-- EXERCISE OBJECTIVE --
Reproduce each of the following lines word for word, without changing any character.

--------------------------------

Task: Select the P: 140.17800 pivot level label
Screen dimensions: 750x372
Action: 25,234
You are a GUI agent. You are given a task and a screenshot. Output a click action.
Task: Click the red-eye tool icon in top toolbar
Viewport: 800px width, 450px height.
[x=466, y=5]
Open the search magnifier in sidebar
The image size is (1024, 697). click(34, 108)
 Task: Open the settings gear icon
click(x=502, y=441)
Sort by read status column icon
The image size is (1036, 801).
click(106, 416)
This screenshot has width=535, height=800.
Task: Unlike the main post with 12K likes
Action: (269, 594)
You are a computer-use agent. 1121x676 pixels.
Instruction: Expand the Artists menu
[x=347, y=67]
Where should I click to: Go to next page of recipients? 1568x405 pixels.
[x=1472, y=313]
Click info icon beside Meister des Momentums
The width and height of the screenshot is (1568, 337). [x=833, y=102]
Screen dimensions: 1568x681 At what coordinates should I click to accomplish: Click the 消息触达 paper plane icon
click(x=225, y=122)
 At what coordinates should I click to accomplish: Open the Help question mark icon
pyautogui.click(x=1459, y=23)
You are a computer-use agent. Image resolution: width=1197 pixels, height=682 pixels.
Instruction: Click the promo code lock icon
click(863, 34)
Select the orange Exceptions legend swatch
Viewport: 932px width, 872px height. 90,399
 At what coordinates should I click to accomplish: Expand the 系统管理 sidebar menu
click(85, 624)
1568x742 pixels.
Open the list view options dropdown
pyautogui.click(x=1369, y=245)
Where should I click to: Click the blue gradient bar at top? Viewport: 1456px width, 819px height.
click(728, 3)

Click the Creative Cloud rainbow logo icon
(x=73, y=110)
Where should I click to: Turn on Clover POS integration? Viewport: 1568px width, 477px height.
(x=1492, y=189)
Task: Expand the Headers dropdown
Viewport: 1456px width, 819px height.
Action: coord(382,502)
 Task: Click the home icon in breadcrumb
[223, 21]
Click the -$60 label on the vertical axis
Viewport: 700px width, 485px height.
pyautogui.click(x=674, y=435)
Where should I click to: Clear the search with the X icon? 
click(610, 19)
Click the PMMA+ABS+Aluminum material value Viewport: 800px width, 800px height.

--------------------------------

-- TASK RESPONSE --
Task: Select the P: 140.17800 pivot level label
Screen dimensions: 750x372
Action: 25,234
You are a GUI agent. You are given a task and a screenshot. Output a click action.
Task: Click the red-eye tool icon in top toolbar
Viewport: 800px width, 450px height.
[x=466, y=5]
Open the search magnifier in sidebar
The image size is (1024, 697). click(34, 108)
 Task: Open the settings gear icon
click(x=502, y=441)
Sort by read status column icon
The image size is (1036, 801).
click(106, 416)
This screenshot has width=535, height=800.
Task: Unlike the main post with 12K likes
Action: (269, 594)
You are a computer-use agent. 1121x676 pixels.
Instruction: Expand the Artists menu
[x=347, y=67]
Where should I click to: Go to next page of recipients? 1568x405 pixels.
[x=1472, y=313]
Click info icon beside Meister des Momentums
The width and height of the screenshot is (1568, 337). [x=833, y=102]
Screen dimensions: 1568x681 At what coordinates should I click to accomplish: Click the 消息触达 paper plane icon
click(x=225, y=122)
 At what coordinates should I click to accomplish: Open the Help question mark icon
pyautogui.click(x=1459, y=23)
You are a computer-use agent. Image resolution: width=1197 pixels, height=682 pixels.
Instruction: Click the promo code lock icon
click(863, 34)
Select the orange Exceptions legend swatch
Viewport: 932px width, 872px height. 90,399
 At what coordinates should I click to accomplish: Expand the 系统管理 sidebar menu
click(85, 624)
1568x742 pixels.
Open the list view options dropdown
pyautogui.click(x=1369, y=245)
Where should I click to: Click the blue gradient bar at top? Viewport: 1456px width, 819px height.
click(728, 3)

Click the Creative Cloud rainbow logo icon
(x=73, y=110)
Where should I click to: Turn on Clover POS integration? Viewport: 1568px width, 477px height.
(x=1492, y=189)
Task: Expand the Headers dropdown
Viewport: 1456px width, 819px height.
Action: coord(382,502)
 Task: Click the home icon in breadcrumb
[223, 21]
Click the -$60 label on the vertical axis
Viewport: 700px width, 485px height.
pyautogui.click(x=674, y=435)
Where should I click to: Clear the search with the X icon? 
click(610, 19)
Click the PMMA+ABS+Aluminum material value Viewport: 800px width, 800px height.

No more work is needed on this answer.